Doris Lessing ?s insight is into a world that begs for political analysis - Southern Rhodesia (referred to in the book as "Zambesia") in the years leading up to the Second World War. On both the black and the white side of the population there are at that time stirrings of major political change, and divisions in society that are so deep as to be unbridgeable.
In this world a girl grows up on a farm with a neurotic mother and a crippled father - just as Doris Lessing did. The book is about that growing up, and the young woman who determines not to give in to the defeat and lassitude that sometimes seem to be willing onto her, but to become a fighter and to make life happen.
Like Jane Austen, Doris Lessing develops subtle interactions among her groups of characters that not only make each character come alive but also drive the development of character and hence plot, naturally. In Lessing and Austen, and in Trollope (unlike, say, Dickens) the plot emerges as a natural progression or force in the story, not requiring the interventions by the author to push the story in the right direction - I hate Dickens? penchant for the deus ex machina.
Doris Lessing goes this further step, and it is what makes her novels revelatory and revolutionary. She will describe the relationship, say, of a few people on a farm in Rhodesia and people in the shop that supplies them and the people whom they see in the neighbourhood and the neighbouring city. And she explores the forces - economic, political, historical - that made that social background work the way it does, and what keeps the relationships in place. Doris Lessing has a framework for interpreting history and politics that gives her the power to do this - Marxism/Leninism is, if nothing else, a handle on this complex dimension of reality that enables one to discuss it and analyse it. So what you read is not only a brilliant evocation of life and interaction and the growth of human beings, but also a dissection of the society that links them and holds them down. And she will even go on, in many of her novels, to sketch out how it could be different.
Doris Lessing manages to weave all of this into a fabric that is alive and engaging and exciting. (Certainly in the novels she wrote in the first three-quarters of her long and immensely productive life. Some of her later novels are sketchier, as if she is in a hurry to get on paper all the ideas she wants to write about.) Her novels are nearly all really hard to put down. She is a genius and absolutely totally deserving of her recent Nobel Prize. (Too recent - she has clearly deserved this honour for decades.)

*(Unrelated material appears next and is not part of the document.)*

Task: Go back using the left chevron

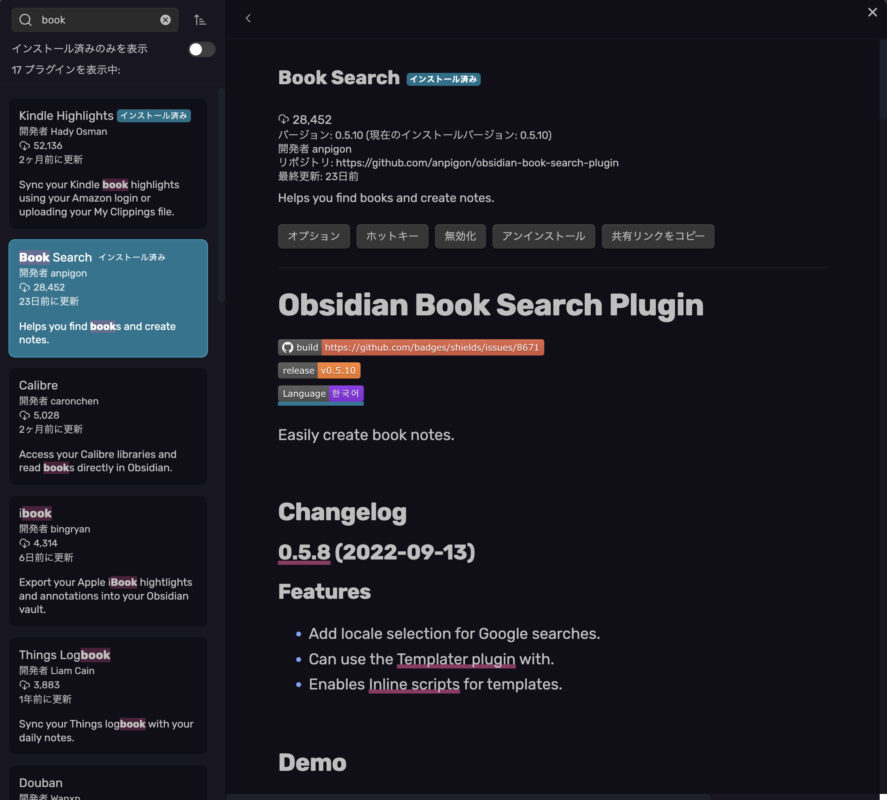Action: coord(248,18)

Doris Lessing 's unauthorized biographer, Carole Klein, quotes Olive Schreiner (another poor white woman in Africa) writing a generation before:
"You, you, yourself must save yourself. From those weak limbs strike off the fetters; with your strong hands bend down and heal the wounds your hands have made; remove the sand about the heavily sunken feet. When they are healed and free and strong, they, they and not another will bear you to the mountains where you would be." [From Man to Man]
That catches the spirit of what Martha Quest strives for, and attains. Doris Lessing then takes her character through four more volumes of the series of novels (series title "Children of Violence") to create one of the truly great works of fiction of all time.